With families that are hostile, rigid, and resistant, the clinician’s capacity for hope is critical, and often they will need to be flexible in order to meet the family “where they are.” For example, with parents who refuse to take part in their child’s treatment at an LGBTQ+ center, productive work may be able to be accomplished via telephone sessions or home visits. Clinicians can also prepare for difficult family work by establishing linkages with parent organizations such as PFLAG and LGBTQ+ affirming religious groups like DignityUSA (a Catholic organization) and Muslims for Progressive Values, where parents can find support within their faith communities.

Lessons Learned

  • LGBTQ+ youth suicidality may be understood using approaches adapted from more general theories, such as the interpersonal-psychological theory of suicidality (IPTS).

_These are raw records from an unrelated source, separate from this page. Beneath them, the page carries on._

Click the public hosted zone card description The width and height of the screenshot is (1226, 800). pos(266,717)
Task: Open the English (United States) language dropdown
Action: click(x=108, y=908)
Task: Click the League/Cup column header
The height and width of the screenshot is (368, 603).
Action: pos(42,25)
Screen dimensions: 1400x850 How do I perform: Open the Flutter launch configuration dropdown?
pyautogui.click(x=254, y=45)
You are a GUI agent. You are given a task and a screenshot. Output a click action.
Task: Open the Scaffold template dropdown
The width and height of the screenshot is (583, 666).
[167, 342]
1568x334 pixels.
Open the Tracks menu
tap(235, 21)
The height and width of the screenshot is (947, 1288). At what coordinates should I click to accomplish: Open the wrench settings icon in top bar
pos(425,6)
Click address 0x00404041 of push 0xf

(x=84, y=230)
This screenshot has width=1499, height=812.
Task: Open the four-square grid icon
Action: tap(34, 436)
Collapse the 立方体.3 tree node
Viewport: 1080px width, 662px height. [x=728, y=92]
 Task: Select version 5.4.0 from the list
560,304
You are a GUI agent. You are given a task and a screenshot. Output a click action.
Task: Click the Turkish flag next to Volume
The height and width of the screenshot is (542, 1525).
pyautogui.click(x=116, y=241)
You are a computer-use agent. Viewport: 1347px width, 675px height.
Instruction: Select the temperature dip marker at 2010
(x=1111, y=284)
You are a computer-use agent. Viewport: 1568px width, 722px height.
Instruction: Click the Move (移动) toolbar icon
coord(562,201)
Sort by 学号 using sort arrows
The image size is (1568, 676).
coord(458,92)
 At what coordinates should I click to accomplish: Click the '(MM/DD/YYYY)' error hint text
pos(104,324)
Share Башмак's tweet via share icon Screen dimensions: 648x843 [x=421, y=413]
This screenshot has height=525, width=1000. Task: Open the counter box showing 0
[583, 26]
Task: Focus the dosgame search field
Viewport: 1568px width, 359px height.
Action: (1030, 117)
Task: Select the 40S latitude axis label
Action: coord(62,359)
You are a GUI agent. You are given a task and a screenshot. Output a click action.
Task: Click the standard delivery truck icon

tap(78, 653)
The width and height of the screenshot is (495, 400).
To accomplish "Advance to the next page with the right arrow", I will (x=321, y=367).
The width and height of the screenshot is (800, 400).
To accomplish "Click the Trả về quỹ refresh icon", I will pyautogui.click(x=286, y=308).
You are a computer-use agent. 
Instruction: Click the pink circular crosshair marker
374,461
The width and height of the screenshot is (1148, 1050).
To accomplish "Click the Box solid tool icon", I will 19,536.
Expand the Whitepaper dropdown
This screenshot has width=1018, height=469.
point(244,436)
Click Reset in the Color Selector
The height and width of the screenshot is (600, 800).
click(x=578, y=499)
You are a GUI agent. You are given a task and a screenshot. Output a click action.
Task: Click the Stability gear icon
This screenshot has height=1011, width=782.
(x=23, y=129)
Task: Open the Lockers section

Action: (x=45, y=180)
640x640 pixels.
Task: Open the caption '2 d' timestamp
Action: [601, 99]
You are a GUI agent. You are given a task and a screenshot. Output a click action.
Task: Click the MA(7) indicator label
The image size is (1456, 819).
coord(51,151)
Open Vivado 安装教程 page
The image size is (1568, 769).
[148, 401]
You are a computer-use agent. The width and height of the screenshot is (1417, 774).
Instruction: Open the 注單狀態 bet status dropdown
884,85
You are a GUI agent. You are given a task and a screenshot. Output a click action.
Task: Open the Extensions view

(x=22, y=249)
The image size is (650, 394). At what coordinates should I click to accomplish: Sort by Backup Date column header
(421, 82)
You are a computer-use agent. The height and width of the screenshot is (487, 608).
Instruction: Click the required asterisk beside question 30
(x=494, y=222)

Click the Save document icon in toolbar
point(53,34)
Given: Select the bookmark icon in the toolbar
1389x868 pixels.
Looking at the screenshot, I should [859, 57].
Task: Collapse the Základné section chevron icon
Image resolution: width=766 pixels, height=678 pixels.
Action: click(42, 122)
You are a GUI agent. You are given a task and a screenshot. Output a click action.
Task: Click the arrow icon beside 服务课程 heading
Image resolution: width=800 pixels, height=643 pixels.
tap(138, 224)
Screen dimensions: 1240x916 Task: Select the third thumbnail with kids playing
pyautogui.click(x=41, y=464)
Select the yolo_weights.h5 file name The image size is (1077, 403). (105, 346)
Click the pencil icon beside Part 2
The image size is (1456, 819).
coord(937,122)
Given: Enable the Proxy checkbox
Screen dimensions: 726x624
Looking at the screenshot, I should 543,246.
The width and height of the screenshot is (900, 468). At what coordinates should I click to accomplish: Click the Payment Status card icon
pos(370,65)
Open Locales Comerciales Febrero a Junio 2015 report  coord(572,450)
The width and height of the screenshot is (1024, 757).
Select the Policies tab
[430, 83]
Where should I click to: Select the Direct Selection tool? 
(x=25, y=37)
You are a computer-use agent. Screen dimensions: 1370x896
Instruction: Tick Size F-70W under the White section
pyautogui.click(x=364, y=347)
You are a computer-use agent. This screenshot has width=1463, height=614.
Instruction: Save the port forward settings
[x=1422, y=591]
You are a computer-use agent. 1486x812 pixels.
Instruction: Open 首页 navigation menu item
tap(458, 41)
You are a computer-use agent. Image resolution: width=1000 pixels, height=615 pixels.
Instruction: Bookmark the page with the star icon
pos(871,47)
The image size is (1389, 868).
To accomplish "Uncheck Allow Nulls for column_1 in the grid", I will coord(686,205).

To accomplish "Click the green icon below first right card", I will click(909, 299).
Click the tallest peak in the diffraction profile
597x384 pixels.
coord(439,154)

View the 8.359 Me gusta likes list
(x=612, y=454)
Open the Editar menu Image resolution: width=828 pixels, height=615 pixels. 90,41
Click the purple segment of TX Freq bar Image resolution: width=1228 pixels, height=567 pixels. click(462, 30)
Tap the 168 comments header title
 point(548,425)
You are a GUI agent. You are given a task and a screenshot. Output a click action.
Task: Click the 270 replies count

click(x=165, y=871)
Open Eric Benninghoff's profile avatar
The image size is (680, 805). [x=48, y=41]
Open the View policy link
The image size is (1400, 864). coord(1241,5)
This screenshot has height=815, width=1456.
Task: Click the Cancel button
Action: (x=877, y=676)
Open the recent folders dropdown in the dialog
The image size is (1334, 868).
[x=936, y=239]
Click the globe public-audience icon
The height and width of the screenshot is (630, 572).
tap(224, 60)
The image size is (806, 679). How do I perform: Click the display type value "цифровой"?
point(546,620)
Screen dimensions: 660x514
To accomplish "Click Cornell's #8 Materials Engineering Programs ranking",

  • Practice suggestions generally involve approaches that clinicians already know, adapted to LGBTQ+ persons’ specific issues.

  • Family and peer rejection of LGBTQ+ youths should be addressed, as this is probably related to their higher suicide rates, especially among young teens.

  • When and where possible, work to help families of origin to accept their LGBTQ+ child. This will reduce psychological risk factors for suicidality and may also prevent their becoming homeless, which is correlated with suicidality.